Slow Six – “Tomorrow Becomes you” (Western Vinyl, 10)

por Natxo Medina

El tercer disco largo de los neoyorkinos Slow Six (que curiosamente, o no, son cinco y no seis como podría pensarse) lleva ya unos meses en el mercado, concretamente desde el 16 de enero pasado. Nacido con el frío del invierno (más frío todavía en Nueva York, esa ciudad en la que los inviernos se imaginan como aquel de “Solo en Casa 2″, con gente patinando en el hielo y corriendo de un sitio a otro bajo la nieve, llamando taxis amarillos conducidos por hindúes), “Tomorrow Becomes You” es, sin embargo, pura calidez.
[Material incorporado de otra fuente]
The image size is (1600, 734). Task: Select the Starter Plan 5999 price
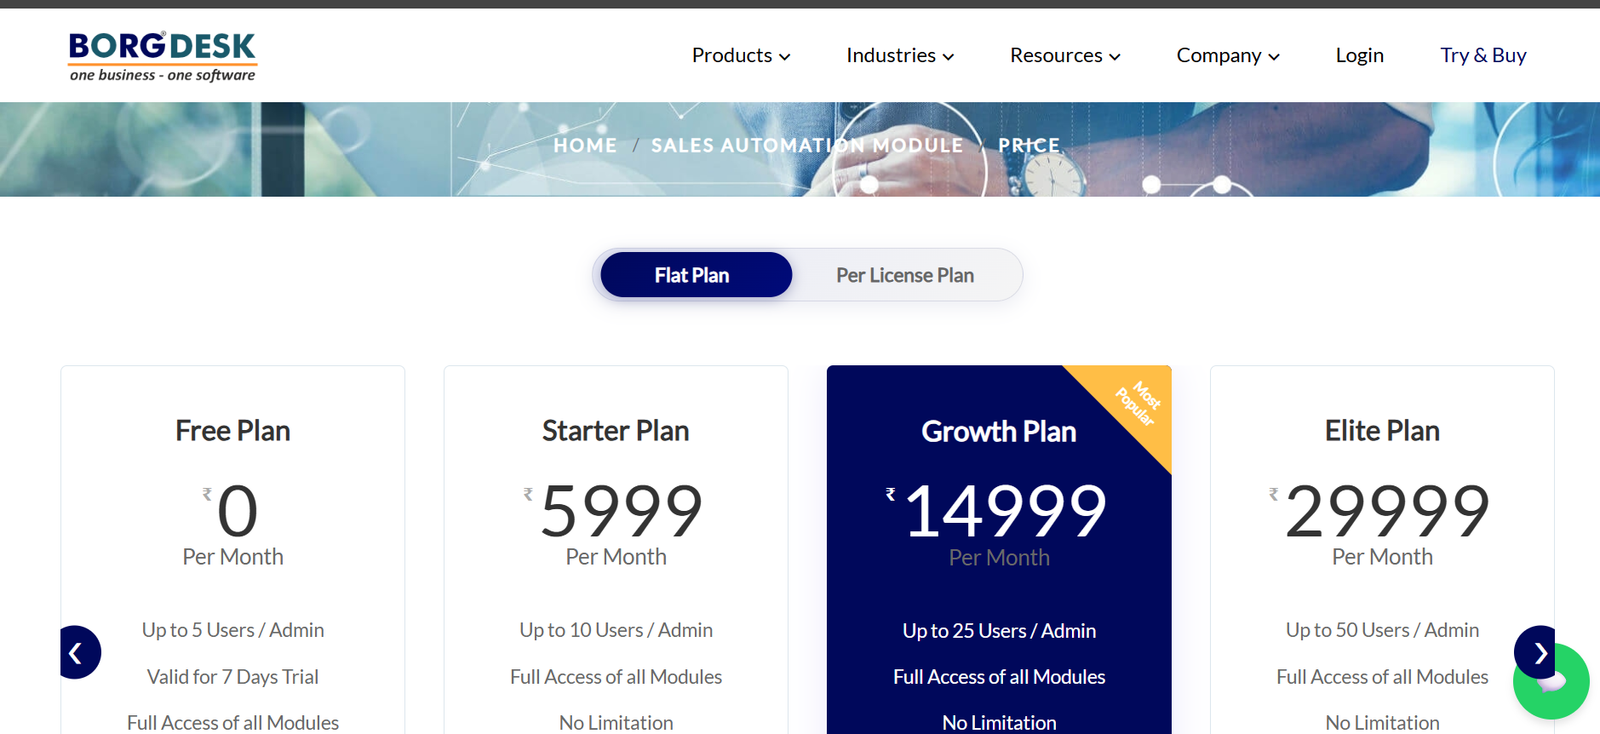621,511
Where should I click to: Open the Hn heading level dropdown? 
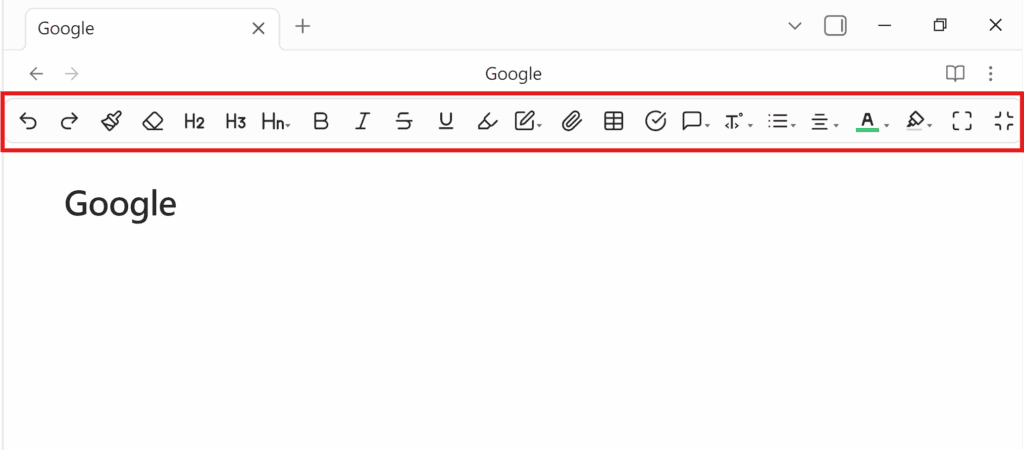click(x=276, y=122)
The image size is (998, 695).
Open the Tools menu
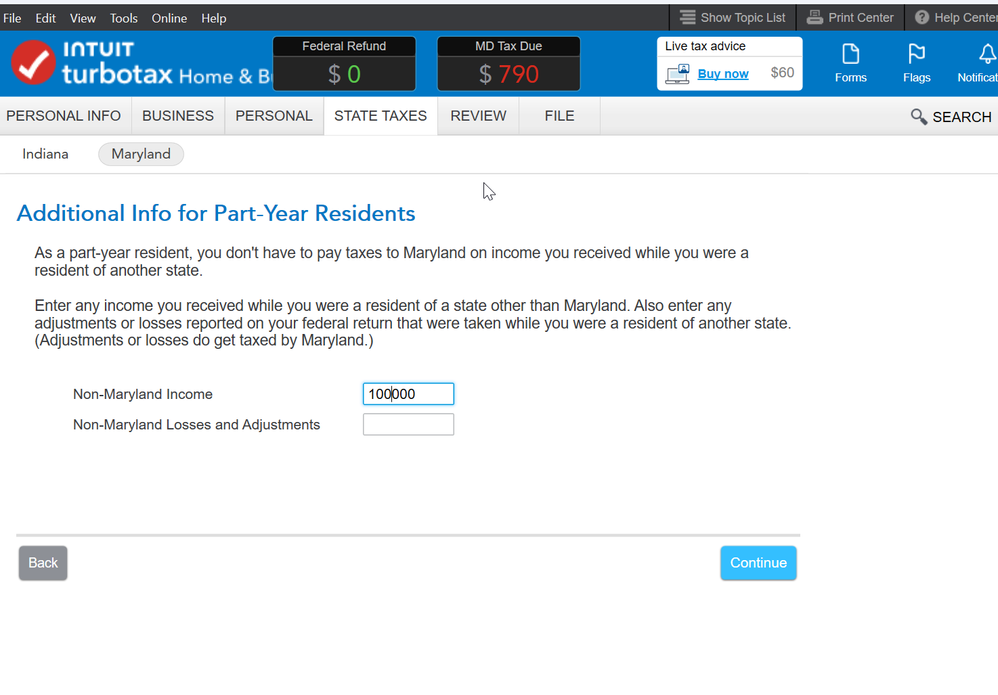click(x=124, y=18)
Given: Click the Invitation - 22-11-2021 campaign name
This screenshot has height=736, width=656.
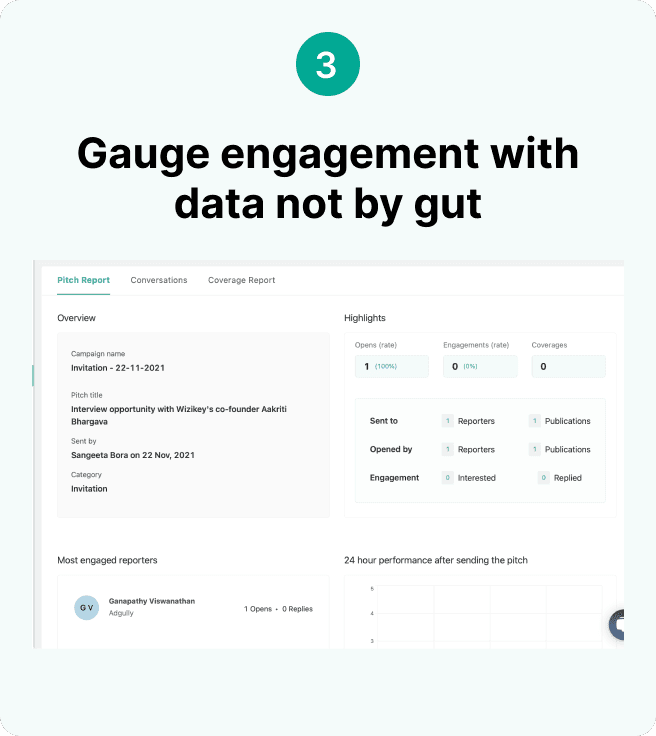Looking at the screenshot, I should click(118, 368).
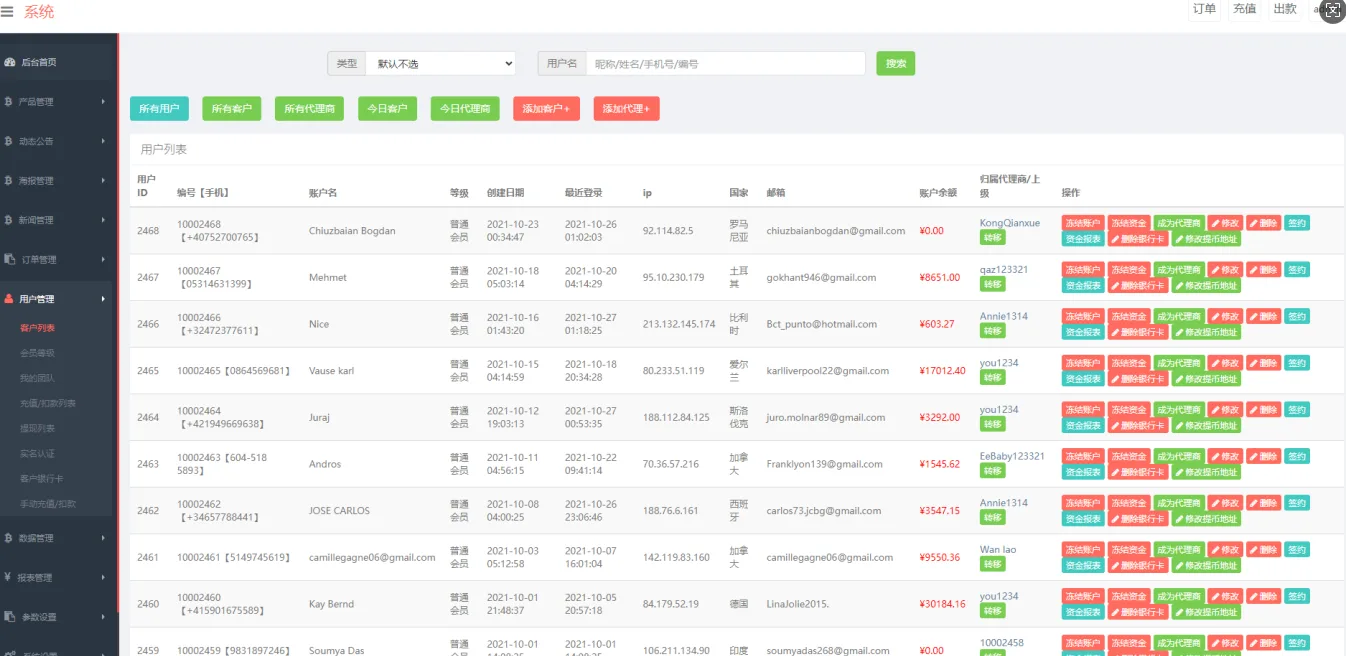Click 删除银行卡 for user Nice
The image size is (1346, 656).
1138,332
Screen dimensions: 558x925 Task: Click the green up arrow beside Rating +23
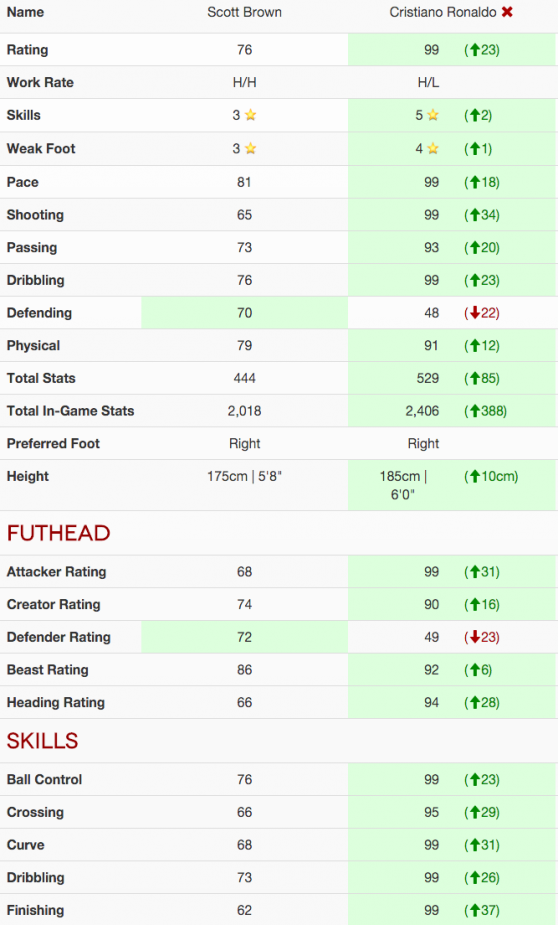coord(474,50)
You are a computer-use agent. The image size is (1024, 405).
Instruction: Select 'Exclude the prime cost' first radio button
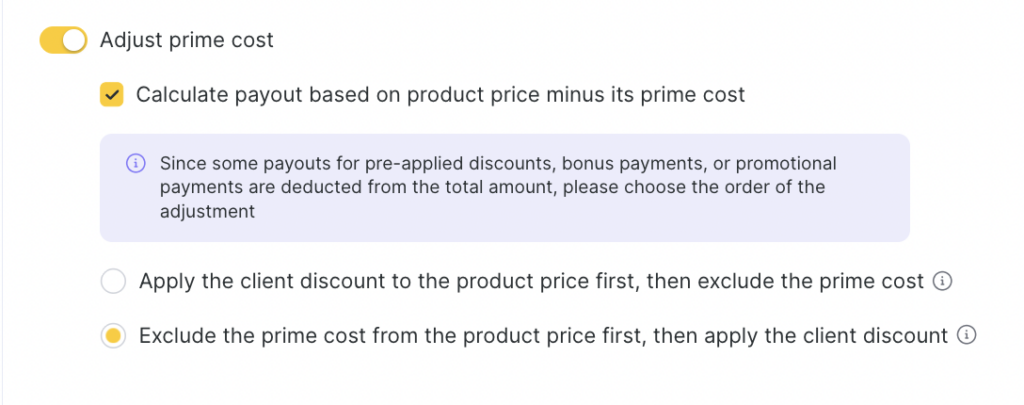(113, 336)
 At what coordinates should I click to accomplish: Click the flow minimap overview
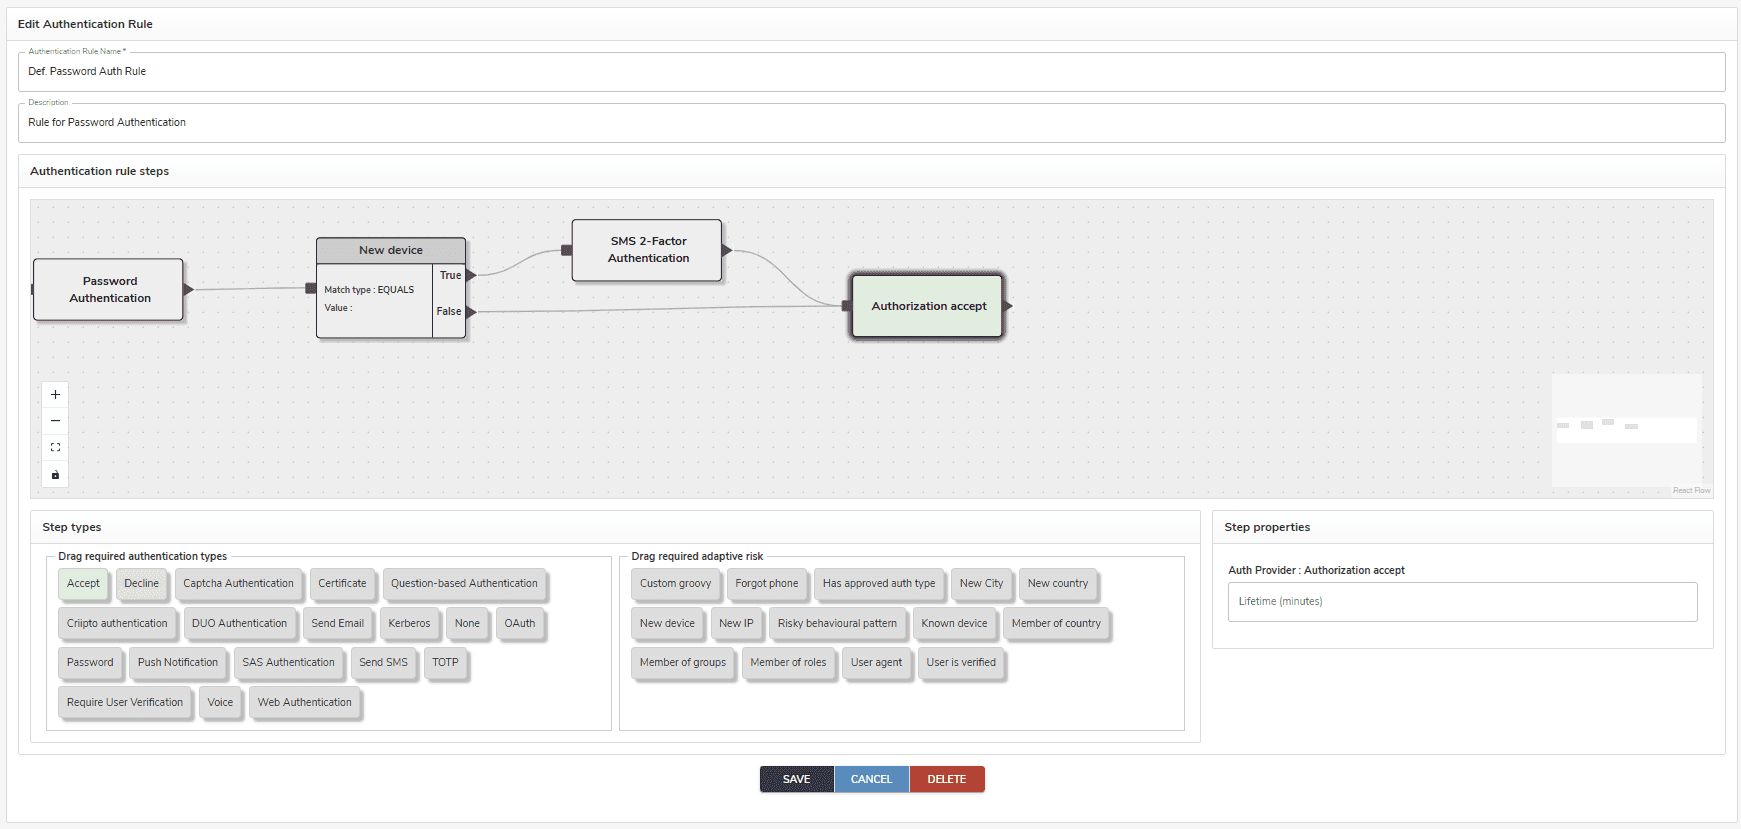(1626, 430)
Una calidez de lenta y amable digestión, un buen menú que te deja saciado pero que a la vez te estimula el apetito futuro, el del gourmet, el del que tiene ganas de probar más cosas que le dejen tan buen sabor de boca.

Nacidos con el nuevo milenio, empezaron siendo un combo experimental que navegaba tímido en los mares del ambient, el noise, la psicodelia y el minimalismo, bregándose en cantidad de escenarios sobre los cuales poco a poco fueron dando forma a un lenguaje que hoy, en este su nuevo disco suena exultante, pletórico, seguro de sí mismo, abrazando todas y cada una de las influencias comentadas y aunándolas en una gramática post rock melódica, lírica, llena de arreglos, estructuras vibrantes, pasajes de música concreta, ritmos jazzies, explosiones eléctricas y firmeza estructural.

El disco empieza casi en susurros, con tintineos de piano y cuerdas apenas esbozadas, envueltas en una reverb que parece un abrazo, y pronto llegan las notas de guitarra, cristalinas, melancólicas. Así pasan un par de minutos, invitándote a entrar, el rato que tardas en ponerte una copa y sentarte en el balcón, de noche, cuando todos duermen. Estás escuchando “The Night You left New York”, tema en el que se recogen muchos de los logros de un disco expresivo y rico que empieza a dar muestras de su grandeza en el momento en el que el tema empieza a viajar a lomos de un violín que será casi omnipresente a lo largo de todo el recorrido, y que normalmente se encarga de trazar melodías en espiral, a las que se van uniendo otras melodías, arreglos de cuerda y guitarra, electricidad, baterías que empiezan con leves toques de aro para acabar encabritándose en crescendos rock que sientan de maravilla. Son nueve minutos deslumbrantes tras los cuales ya estás rendido a lo que el disco tenga que traerte.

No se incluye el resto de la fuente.